Alguns pesquisadores emprestam o nome para conselhos editoriais em busca de prestígio, sem se darem conta de que a publicação tem práticas questionáveis. Em 2017, Mike Daube, professor de políticas de saúde da Universidade Curtin, na Austrália, aproveitou ofertas que recebeu por e-mail de várias revistas e conseguiu inscrever em conselhos editoriais de sete delas uma certa Olivia Doll, especialista em veterinária – o personagem não existe, ao menos no universo dos humanos. Ele tomou o nome emprestado de sua cachorra, a staffordshire terrier Ollie. Uma das revistas predatórias chegou a enviar um manuscrito para Ollie analisar.

Atrair cientistas de alto nível para um conselho editorial pode ampliar as chances de um periódico recém-lançado de ser incluído em índices de citação da empresa Clarivate. Esse jogo de prestígio ajuda a explicar episódios de atribuição imprópria até mesmo no corpo de editores de revistas respeitadas. Uma reportagem publicada em abril na Science narrou o caso da Ecosystem Health and Sustainability (EHS), em cujo conselho editorial são listados nomes como o do biólogo Paul Ehrlich, professor emérito da Universidade Stanford, e Jerry Franklin, especialista em ecossistemas da Universidade de Washington, em Seattle. Nem um nem o outro sabiam que ainda estavam listados no expediente da revista. “Não consigo me lembrar de nenhum contato com a publicação por muitos anos, se é que houve algum dia”, disse Ehrlich à Science. “Meu nome não deveria aparecer associado ao periódico”, complementou Franklin. A inclusão dos nomes remonta ao ano de 2013, quando a publicação foi criada por meio de uma parceria da Sociedade Ecológica da América (ESA) com a Sociedade Ecológica da China (ESC).
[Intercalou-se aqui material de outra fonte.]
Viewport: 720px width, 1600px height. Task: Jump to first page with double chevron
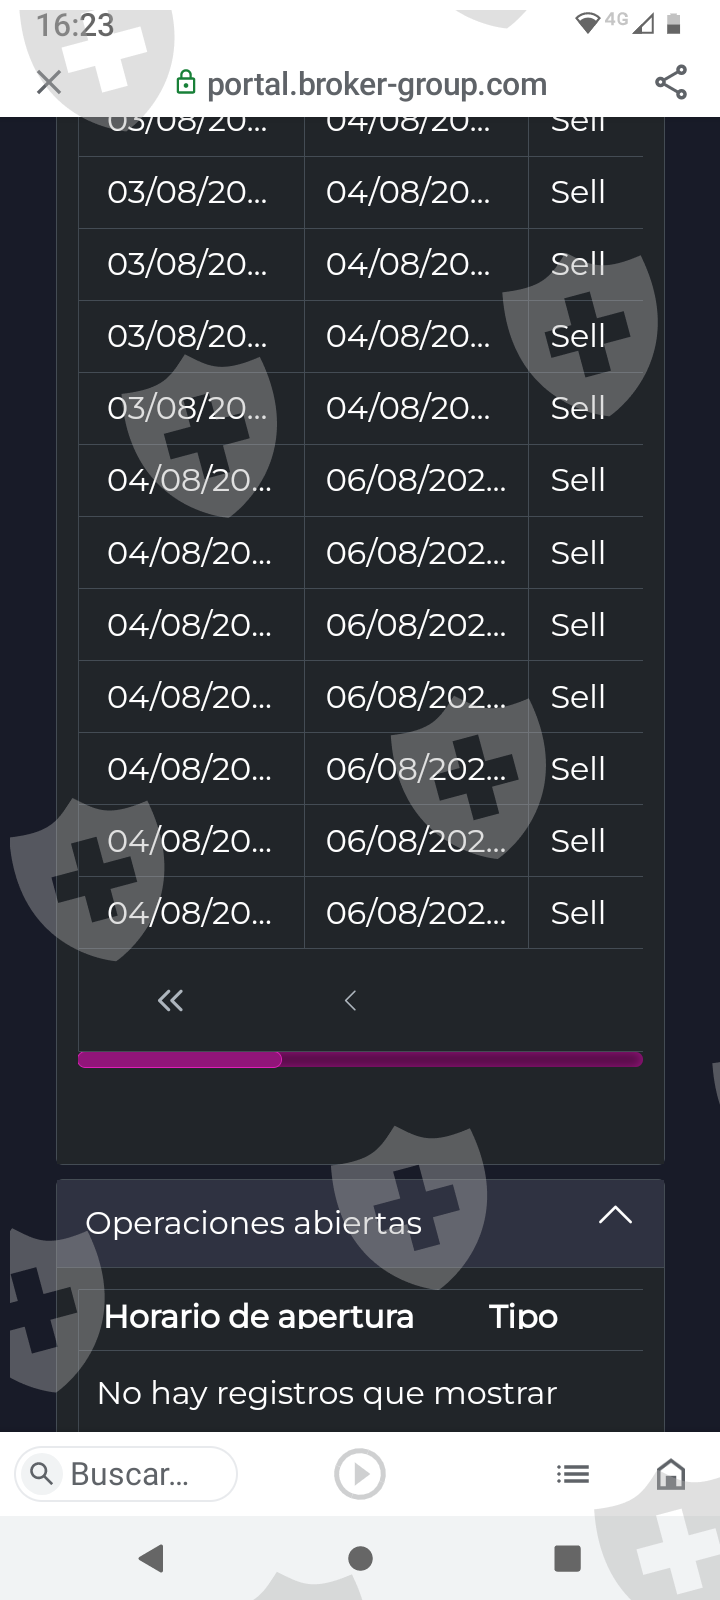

Cientistas, membros da organização norte-americana, aceitaram participar do conselho do novo periódico, mas a ESA deixou a empreitada pouco tempo depois. Apesar do rompimento, os nomes permaneceram relacionados como consultores internacionais e editores temáticos da publicação. O editor-chefe da EHS, Lu Yonglong, ecólogo da Universidade Xiamen, na China, se disse surpreso com a queixa de Erlich e Franklin e afirmou que mantinha correspondência regular com os norte-americanos. Mas admitiu que o site da publicação não tem sido atualizado com frequência e afirmou que retirará os nomes.